While at first prov:wasRevisionOf seem to achieve the same as pav:previousVersion, the PROV definition is focusing on revision as a form of derivation. As the dataset example above showed, versions are not necessarily related through simple derivations, but can have their own provenance. It is unclear if prov:wasRevisionOf also might be used to give shortcuts to older versions, while pav:previousVersion only should be used towards the directly previous version. The PAV property also recommends giving the human-readable pav:version.

We do however acknowledge that most common use of prov:wasRevisionOf is very similar to pav:previousVersion, and have therefore mapped pav:previousVersion as a subproperty of prov:wasRevisionOf. Although this also indirectly means a PAV previous version is related with a PROV derivation, the definition of prov:wasDerivedFrom is intentionally quite wide and should also cover pav:previousVersion as an ‘update’:

A derivation is a transformation of an entity into another, an update of an entity resulting in a new one, or the construction of a new entity based on a pre-existing entity.

- [Given data]:
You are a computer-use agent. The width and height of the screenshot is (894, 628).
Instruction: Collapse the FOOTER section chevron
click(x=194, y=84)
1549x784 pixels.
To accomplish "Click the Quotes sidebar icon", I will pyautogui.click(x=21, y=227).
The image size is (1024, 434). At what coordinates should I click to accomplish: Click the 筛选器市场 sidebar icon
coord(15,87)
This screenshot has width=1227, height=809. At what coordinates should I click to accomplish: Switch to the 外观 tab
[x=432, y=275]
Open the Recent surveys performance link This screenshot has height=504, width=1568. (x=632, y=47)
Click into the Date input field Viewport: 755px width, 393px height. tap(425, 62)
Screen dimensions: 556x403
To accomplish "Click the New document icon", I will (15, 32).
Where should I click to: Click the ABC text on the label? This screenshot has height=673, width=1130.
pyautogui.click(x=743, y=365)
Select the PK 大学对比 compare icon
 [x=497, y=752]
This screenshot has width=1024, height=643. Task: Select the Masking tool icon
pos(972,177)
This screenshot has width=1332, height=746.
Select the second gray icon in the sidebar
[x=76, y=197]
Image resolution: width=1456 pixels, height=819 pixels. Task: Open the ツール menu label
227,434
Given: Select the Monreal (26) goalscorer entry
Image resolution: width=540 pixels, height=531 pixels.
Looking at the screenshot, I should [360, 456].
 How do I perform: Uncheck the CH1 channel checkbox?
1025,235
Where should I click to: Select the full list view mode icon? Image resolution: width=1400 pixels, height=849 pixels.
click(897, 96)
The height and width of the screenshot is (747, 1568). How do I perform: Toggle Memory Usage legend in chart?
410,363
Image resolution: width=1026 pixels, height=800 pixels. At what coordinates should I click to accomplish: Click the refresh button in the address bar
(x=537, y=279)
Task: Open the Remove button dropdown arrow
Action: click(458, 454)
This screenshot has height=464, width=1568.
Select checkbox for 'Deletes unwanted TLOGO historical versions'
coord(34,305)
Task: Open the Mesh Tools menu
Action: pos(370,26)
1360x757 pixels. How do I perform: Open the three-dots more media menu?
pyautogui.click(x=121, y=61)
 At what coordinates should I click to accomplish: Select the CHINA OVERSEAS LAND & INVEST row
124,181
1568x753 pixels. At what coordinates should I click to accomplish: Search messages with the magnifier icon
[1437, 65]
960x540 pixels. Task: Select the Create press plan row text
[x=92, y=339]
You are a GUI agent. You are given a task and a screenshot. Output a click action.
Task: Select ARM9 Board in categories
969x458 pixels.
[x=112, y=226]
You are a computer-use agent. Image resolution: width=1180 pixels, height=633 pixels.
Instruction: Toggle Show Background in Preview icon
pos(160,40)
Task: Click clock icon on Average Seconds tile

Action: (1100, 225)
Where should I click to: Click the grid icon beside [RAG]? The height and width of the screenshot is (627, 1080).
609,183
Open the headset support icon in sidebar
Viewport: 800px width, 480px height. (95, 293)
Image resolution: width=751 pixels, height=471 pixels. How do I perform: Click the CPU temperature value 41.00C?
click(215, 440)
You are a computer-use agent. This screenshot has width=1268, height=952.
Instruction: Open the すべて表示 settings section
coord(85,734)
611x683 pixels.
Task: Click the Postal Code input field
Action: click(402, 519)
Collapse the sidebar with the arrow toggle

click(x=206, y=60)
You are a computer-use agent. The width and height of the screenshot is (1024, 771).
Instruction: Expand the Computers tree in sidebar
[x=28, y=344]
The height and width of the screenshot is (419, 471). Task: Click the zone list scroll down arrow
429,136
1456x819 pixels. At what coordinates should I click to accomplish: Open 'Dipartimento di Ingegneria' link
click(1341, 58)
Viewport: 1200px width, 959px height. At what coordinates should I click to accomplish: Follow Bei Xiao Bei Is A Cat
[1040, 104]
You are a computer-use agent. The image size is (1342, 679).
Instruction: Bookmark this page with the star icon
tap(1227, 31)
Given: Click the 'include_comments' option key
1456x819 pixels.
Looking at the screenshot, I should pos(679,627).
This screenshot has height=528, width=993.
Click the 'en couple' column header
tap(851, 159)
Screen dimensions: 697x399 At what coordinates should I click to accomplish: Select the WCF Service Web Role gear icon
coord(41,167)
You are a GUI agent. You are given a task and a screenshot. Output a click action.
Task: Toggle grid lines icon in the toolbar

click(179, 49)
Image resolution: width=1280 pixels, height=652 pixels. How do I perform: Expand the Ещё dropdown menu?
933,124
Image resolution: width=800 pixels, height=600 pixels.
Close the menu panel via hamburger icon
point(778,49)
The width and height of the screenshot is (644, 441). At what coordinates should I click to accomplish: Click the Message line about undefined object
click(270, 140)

- [Problems and tasks]:
1) In the text on PAV and PROV versioning, pav:previousVersion has been mapped as a subproperty of which PROV property?
2) Return the passage of the text on PAV and PROV versioning starting at "While at first" and ending at "the human-readable pav:version.".
The records are not used in this work.

- [Outputs]:
1) prov:wasRevisionOf

2)
While at first prov:wasRevisionOf seem to achieve the same as pav:previousVersion, the PROV definition is focusing on revision as a form of derivation. As the dataset example above showed, versions are not necessarily related through simple derivations, but can have their own provenance. It is unclear if prov:wasRevisionOf also might be used to give shortcuts to older versions, while pav:previousVersion only should be used towards the directly previous version. The PAV property also recommends giving the human-readable pav:version.